## ABOUT THIS TASK
Quote, word for word, the line containing "1322x772 pixels. Task: Expand" and all lines that follow it to the end of the records, with no pictures.

## DATA FOR PROCESSING
········

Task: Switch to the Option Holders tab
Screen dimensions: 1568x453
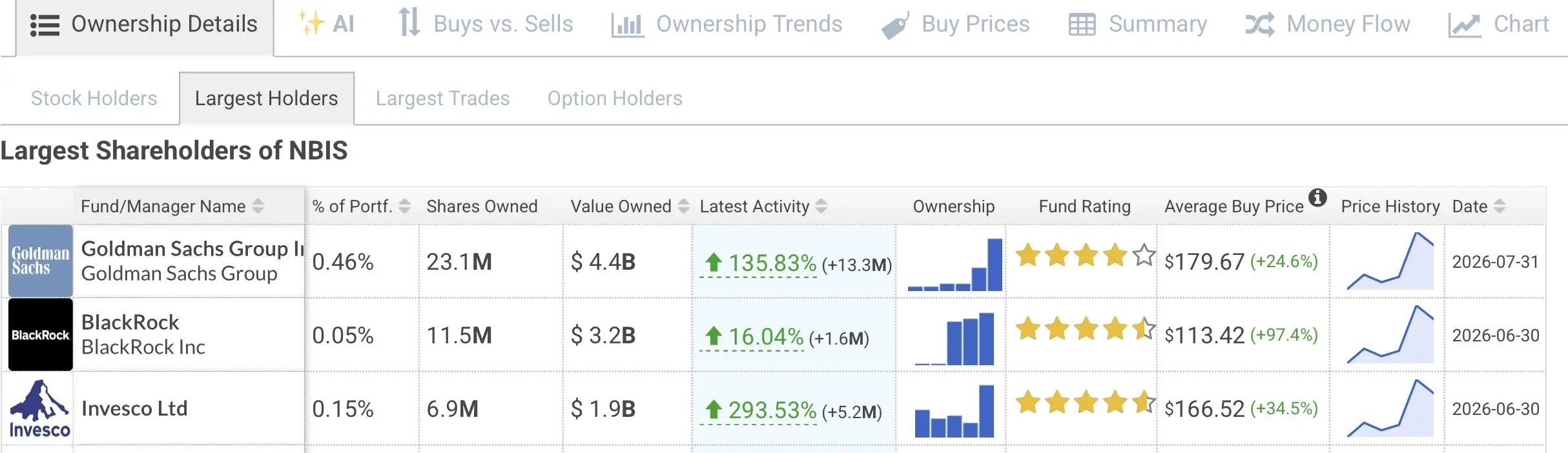Action: point(615,98)
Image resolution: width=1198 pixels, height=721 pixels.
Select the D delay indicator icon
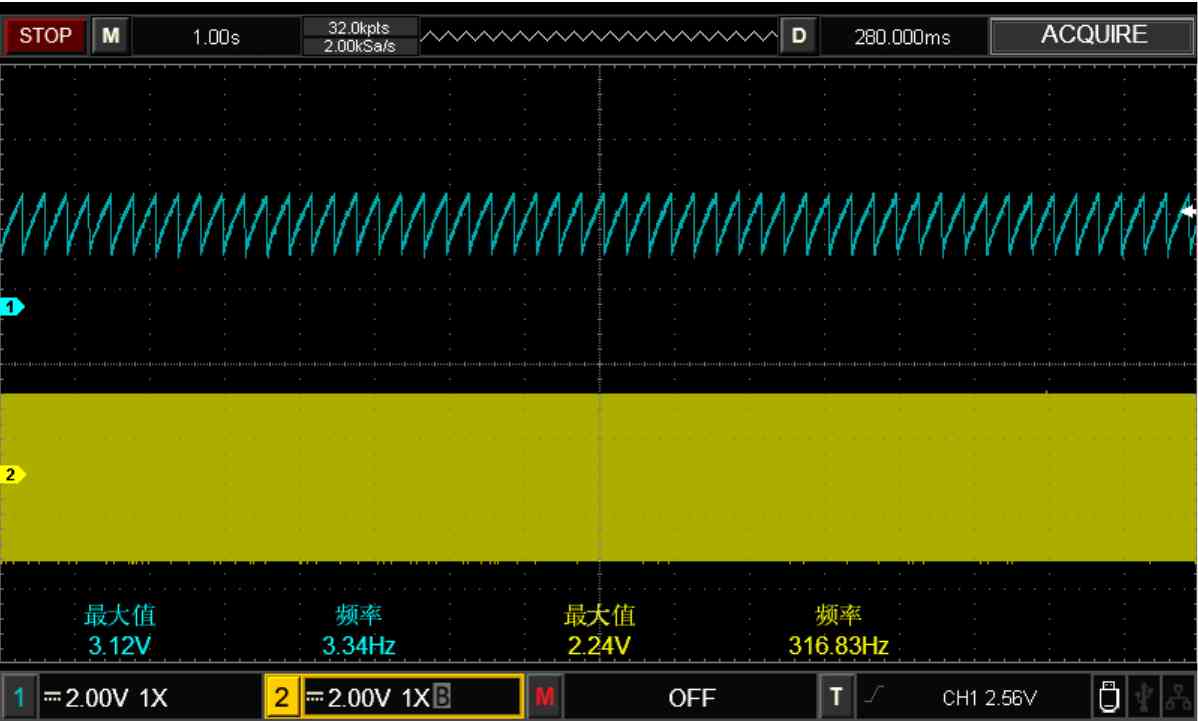(798, 36)
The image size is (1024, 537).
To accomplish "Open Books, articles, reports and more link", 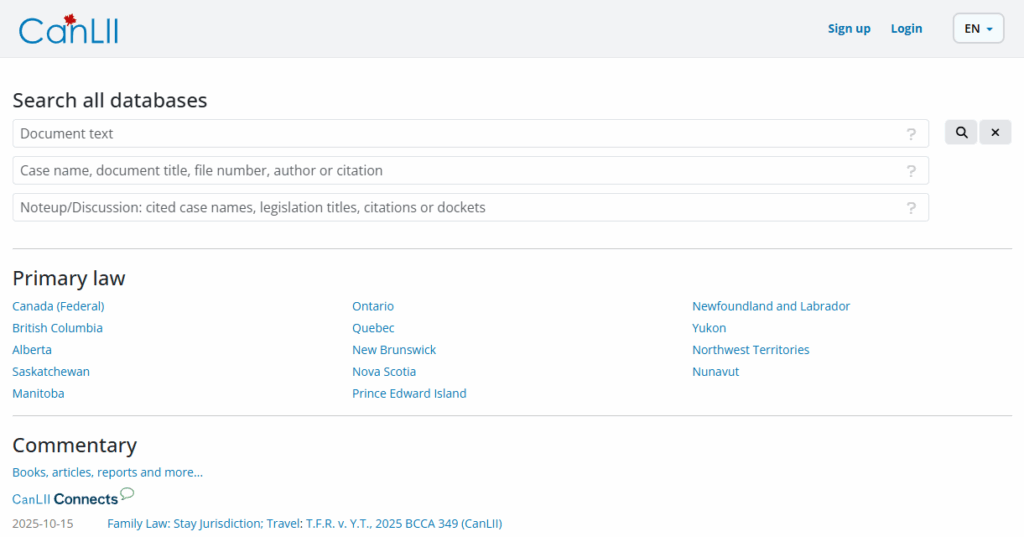I will (x=107, y=472).
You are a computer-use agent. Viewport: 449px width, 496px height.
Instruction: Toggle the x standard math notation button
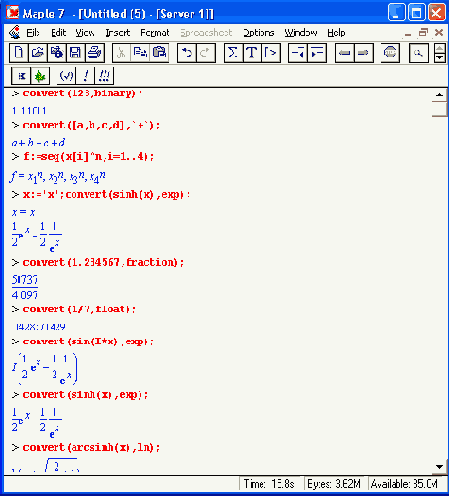[x=21, y=76]
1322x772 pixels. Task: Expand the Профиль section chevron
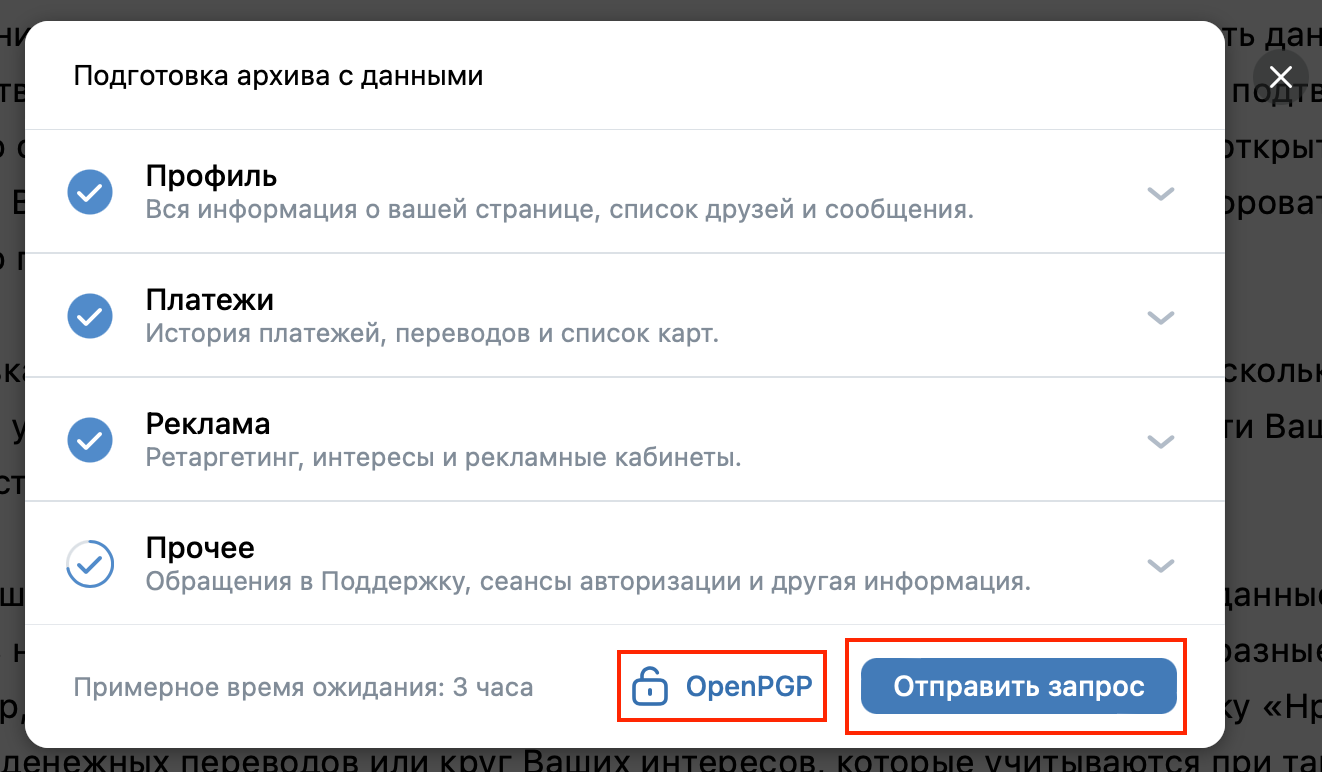[x=1160, y=193]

········

## RESPONSE AREA
1322x772 pixels. Task: Expand the Профиль section chevron
[x=1160, y=193]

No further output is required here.